Filter the listing below, keeping only the lines with the word "button".

^^^^^^^^^^^^^^^^

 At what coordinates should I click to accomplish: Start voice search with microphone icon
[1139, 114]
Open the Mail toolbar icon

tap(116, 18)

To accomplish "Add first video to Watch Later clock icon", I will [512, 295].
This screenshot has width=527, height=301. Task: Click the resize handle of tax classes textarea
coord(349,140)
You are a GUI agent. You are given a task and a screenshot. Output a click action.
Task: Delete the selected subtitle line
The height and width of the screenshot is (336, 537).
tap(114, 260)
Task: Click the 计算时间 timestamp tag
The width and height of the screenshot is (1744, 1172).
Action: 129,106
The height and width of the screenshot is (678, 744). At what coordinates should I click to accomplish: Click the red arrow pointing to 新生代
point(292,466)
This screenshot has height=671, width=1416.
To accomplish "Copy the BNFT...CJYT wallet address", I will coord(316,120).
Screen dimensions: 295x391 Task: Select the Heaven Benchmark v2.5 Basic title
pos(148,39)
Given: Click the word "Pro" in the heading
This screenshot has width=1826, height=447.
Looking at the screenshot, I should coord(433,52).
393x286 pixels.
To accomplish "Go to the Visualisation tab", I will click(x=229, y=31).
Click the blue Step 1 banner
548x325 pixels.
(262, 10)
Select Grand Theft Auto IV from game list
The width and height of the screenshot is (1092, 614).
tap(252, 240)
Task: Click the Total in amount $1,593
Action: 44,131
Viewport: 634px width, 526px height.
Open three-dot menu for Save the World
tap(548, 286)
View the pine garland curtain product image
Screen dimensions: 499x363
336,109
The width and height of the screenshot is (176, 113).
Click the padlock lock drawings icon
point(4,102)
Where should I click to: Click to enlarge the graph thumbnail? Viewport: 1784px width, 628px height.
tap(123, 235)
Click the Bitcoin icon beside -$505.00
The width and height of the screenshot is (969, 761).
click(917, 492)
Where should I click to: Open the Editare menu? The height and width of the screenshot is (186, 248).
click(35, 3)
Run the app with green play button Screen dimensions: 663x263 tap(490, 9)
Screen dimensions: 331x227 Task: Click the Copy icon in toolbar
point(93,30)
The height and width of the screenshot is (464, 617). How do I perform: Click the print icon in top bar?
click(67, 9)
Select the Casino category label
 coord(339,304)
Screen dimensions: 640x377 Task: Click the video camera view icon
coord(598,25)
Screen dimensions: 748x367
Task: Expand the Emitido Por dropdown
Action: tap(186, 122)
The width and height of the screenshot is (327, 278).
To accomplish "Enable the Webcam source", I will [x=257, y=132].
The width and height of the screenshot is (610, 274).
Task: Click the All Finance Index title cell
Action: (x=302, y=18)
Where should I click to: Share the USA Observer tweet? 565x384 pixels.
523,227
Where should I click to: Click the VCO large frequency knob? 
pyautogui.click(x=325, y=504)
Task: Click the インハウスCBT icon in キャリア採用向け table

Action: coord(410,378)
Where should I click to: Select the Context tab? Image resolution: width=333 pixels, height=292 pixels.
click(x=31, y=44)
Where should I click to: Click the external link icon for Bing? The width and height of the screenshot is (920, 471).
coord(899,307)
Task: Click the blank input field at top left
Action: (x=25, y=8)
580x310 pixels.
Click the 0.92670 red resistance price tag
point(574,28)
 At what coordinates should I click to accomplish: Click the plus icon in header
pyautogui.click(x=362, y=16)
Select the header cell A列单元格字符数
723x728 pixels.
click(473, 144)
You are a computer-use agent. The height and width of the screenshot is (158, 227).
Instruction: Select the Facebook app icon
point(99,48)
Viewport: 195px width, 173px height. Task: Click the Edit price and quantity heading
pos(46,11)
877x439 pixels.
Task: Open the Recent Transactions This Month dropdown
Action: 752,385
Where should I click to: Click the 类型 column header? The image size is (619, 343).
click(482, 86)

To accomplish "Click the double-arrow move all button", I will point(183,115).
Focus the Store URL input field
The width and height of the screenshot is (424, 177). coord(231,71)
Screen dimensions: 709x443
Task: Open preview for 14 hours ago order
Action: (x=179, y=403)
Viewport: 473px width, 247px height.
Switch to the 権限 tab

^^^^^^^^^^^^^^^^

**Response for this exercise:**
Run the app with green play button Screen dimensions: 663x263 tap(490, 9)
To accomplish "Click the double-arrow move all button", I will point(183,115).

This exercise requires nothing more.